Segue-se o modus operandi: DT diz ou faz algo ultrajante – os media maiores reagem expondo a situação e verbalizando o ultraje – os apoiantes de DT usam esse ultraje como confirmação de que os media maiores são facciosos e, consequentemente, afastam-se, aproximando-se dos media extremistas – os media extremistas gostam da atenção súbita a que se vêm sujeitos e amplificam o que DT disse ou fez, com mais justificações ultrajantes – os media maiores expôem estas justificações ultrajantes dos media extremistas, verbalizando o seu ultraje adicional – os apoiantes de DT reagem com mais do mesmo – DT reage dizendo ou fazendo algo ainda mais ultrajante – Volta ao princípio e repete, mas em pior.

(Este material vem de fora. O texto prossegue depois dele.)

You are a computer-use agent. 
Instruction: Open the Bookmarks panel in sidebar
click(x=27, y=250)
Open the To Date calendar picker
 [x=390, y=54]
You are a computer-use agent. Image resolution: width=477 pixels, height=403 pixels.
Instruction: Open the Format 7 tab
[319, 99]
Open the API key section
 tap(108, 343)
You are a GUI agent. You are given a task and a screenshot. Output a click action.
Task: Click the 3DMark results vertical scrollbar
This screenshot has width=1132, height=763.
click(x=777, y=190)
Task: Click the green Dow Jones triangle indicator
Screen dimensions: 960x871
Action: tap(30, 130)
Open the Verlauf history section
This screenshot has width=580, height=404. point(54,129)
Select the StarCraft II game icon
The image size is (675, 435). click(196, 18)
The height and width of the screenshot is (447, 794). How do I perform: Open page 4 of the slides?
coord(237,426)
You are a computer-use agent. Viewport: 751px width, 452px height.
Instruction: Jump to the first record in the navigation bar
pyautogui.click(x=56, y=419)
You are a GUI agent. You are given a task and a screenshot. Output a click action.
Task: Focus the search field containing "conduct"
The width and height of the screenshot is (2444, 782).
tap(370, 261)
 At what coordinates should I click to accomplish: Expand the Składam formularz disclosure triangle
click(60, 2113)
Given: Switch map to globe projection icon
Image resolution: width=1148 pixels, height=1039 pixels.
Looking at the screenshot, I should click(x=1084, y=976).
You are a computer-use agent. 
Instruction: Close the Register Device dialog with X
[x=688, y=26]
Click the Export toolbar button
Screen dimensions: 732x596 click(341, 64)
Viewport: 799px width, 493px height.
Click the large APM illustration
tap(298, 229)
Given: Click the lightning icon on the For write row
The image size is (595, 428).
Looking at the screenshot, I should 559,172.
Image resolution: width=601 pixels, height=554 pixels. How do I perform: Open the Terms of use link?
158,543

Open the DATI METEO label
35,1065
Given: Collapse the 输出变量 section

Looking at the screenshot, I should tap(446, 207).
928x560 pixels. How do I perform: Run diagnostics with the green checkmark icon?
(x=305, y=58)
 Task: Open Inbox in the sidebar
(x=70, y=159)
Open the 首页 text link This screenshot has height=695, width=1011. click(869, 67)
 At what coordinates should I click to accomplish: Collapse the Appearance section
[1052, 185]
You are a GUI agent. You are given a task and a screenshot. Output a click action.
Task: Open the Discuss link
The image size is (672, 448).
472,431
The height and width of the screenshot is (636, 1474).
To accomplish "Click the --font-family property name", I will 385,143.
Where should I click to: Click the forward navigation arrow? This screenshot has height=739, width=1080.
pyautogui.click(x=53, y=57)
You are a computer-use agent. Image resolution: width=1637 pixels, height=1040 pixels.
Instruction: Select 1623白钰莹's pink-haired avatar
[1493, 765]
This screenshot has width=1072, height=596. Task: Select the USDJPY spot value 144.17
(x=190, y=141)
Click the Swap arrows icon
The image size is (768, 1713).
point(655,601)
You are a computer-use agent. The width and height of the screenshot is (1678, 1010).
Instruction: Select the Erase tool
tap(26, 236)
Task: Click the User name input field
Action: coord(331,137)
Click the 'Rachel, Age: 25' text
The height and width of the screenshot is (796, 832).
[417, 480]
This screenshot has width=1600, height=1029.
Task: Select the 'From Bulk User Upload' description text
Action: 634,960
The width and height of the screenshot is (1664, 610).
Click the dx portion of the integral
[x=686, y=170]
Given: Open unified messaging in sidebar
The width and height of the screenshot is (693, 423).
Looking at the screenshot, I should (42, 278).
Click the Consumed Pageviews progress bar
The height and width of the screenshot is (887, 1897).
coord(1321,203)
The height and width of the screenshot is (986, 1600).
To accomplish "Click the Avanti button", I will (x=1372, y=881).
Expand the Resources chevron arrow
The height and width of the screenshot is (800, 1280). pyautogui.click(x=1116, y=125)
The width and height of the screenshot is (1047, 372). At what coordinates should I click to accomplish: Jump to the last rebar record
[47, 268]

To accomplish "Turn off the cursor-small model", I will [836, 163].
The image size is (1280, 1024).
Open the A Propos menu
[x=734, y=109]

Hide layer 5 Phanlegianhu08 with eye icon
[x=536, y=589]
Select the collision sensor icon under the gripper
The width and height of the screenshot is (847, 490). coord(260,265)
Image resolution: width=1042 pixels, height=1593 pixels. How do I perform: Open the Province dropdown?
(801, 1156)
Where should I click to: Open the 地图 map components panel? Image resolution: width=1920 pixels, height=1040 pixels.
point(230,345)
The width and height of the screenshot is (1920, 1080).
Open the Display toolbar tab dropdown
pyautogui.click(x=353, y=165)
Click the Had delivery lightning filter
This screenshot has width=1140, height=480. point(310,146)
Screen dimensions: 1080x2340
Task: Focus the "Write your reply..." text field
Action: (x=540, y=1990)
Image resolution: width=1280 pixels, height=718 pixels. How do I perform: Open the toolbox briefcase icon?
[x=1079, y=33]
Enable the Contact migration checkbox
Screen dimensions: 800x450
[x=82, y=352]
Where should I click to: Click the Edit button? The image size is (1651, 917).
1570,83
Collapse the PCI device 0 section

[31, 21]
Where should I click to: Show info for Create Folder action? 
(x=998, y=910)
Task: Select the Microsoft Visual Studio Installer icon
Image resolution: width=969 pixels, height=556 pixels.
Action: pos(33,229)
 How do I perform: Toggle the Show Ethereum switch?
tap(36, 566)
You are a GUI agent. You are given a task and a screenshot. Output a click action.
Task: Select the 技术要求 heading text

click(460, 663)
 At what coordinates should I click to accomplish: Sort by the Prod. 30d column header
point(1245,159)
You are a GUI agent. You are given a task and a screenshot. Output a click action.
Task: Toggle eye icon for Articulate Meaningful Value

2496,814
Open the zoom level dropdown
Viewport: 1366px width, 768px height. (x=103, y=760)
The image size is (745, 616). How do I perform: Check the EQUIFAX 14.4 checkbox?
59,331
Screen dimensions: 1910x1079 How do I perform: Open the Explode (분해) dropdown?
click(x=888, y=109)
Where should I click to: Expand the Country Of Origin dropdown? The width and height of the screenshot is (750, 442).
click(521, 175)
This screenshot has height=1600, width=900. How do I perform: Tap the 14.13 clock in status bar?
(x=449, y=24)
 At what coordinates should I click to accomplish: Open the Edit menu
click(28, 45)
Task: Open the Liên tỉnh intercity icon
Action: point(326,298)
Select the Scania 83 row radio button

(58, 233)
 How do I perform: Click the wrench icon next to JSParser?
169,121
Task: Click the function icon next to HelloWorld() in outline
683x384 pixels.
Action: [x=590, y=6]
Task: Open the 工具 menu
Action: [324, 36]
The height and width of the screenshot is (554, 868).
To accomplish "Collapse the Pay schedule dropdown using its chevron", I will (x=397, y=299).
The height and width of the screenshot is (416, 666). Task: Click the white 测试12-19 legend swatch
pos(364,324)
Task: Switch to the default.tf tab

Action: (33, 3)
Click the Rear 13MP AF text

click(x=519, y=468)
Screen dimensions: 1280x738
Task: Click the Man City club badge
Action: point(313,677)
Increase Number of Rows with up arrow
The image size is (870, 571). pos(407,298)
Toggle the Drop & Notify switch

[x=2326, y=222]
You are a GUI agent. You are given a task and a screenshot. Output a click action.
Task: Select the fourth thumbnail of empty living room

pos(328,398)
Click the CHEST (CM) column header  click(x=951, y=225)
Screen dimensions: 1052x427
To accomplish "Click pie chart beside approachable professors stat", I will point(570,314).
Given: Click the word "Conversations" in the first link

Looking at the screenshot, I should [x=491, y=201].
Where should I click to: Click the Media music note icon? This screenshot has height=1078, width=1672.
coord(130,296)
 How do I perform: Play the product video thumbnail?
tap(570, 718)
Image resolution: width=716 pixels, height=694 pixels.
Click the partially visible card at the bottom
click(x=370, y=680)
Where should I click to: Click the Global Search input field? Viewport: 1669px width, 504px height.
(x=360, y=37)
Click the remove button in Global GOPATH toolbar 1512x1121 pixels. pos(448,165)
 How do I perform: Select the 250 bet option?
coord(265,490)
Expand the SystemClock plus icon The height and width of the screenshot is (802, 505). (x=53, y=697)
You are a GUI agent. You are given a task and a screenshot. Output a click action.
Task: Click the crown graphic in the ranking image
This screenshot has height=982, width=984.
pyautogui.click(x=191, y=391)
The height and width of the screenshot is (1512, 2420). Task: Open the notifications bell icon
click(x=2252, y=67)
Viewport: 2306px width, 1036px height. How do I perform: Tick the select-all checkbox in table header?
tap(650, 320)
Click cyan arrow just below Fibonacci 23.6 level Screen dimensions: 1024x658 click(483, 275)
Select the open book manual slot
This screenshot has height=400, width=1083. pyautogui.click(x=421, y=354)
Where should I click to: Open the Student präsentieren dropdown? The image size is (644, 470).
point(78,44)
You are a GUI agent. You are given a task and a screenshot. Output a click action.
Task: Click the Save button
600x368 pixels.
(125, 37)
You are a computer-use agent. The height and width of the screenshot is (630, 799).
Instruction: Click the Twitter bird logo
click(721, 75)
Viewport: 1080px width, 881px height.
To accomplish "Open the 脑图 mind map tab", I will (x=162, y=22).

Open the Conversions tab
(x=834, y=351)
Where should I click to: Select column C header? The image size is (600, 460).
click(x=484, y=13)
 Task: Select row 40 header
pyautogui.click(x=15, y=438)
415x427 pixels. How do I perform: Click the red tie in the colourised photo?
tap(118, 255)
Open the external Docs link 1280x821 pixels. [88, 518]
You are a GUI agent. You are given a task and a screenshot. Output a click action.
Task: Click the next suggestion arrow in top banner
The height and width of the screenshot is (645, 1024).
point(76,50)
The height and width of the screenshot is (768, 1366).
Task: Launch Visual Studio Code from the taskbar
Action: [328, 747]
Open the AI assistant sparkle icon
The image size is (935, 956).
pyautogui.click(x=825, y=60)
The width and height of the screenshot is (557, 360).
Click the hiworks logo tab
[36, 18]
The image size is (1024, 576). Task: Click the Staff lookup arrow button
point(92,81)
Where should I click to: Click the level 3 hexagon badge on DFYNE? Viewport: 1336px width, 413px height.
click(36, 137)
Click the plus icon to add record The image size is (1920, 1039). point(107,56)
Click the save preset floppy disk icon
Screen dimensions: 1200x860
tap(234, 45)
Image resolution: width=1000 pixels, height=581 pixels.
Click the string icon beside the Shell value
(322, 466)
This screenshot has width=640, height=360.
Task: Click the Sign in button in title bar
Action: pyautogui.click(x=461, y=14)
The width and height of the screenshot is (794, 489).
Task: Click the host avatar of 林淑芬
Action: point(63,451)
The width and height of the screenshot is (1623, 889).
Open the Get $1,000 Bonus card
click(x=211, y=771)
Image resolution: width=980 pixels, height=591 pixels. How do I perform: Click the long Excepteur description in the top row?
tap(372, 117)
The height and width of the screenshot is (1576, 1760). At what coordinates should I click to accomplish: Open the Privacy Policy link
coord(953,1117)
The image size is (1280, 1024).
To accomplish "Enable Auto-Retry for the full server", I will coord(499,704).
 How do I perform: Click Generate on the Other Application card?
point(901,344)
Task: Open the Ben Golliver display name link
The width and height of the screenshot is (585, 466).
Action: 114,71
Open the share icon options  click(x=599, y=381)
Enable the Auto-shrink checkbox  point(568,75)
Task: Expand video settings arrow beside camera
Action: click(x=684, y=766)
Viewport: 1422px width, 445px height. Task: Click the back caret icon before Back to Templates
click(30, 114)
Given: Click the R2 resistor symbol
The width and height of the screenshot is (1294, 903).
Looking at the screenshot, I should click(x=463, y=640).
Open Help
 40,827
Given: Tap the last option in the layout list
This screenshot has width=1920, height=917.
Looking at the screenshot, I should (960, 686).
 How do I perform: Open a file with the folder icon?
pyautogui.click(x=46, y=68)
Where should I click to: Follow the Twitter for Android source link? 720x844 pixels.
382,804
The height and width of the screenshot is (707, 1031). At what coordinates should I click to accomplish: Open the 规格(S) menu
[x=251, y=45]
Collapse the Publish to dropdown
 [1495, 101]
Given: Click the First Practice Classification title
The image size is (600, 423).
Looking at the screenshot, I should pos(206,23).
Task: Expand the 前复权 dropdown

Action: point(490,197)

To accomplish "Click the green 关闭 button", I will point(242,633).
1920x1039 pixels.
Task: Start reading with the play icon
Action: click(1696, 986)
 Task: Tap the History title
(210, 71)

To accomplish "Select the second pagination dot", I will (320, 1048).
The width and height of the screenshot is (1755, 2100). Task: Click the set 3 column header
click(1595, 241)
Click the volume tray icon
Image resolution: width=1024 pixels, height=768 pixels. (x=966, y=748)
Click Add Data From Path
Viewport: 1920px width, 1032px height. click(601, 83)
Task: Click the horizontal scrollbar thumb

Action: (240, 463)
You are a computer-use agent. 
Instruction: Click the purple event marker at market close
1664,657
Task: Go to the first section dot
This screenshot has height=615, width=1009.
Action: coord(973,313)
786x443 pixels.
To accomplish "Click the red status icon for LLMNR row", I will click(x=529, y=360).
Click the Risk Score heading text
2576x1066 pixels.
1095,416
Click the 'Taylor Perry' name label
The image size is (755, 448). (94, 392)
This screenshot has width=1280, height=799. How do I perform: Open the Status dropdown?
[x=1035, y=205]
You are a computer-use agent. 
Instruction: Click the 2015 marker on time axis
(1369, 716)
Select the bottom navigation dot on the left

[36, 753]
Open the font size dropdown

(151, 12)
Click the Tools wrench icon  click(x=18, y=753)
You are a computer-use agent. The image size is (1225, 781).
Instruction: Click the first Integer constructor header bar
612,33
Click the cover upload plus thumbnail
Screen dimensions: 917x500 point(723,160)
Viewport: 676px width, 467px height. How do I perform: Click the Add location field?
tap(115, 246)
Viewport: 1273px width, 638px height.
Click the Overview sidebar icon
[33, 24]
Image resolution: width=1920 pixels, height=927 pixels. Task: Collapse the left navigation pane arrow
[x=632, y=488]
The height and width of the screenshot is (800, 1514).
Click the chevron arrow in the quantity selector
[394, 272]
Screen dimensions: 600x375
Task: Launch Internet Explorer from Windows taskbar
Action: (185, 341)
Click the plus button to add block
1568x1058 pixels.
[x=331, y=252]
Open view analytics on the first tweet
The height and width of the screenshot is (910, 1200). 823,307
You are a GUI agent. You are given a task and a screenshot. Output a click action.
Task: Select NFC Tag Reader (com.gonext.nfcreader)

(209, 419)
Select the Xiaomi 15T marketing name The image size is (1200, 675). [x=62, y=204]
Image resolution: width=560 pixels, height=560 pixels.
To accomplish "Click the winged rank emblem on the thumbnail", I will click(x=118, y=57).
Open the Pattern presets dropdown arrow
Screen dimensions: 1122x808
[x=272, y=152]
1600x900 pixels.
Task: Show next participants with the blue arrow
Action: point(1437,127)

Para estes americanos, a liberdade é um conceito que se esgota no indivíduo. Quando perguntei se conheciam o adágio “a liberdade de cada um termina onde começa a do outro”, todos responderam que se tratava de um conceito absurdo e que não, não tinha feito parte da sua formação de cidadania. As noções de empatia, caridade, integração ou outros conceitos sociais a que recorremos para justificar os nossos sistemas de segurança social na Europa estão ausentes, são consideradas como “fraquezas sociais”.
Privo com mais amigos americanos que não são apoiantes de DT, mas também não são democratas, ou republicanos, ou politizados ou extremistas. Esses – que continuo a achar perfazerem a maioria dos americanos – olham para tudo isto com a mesma perplexidade e assombro que nós.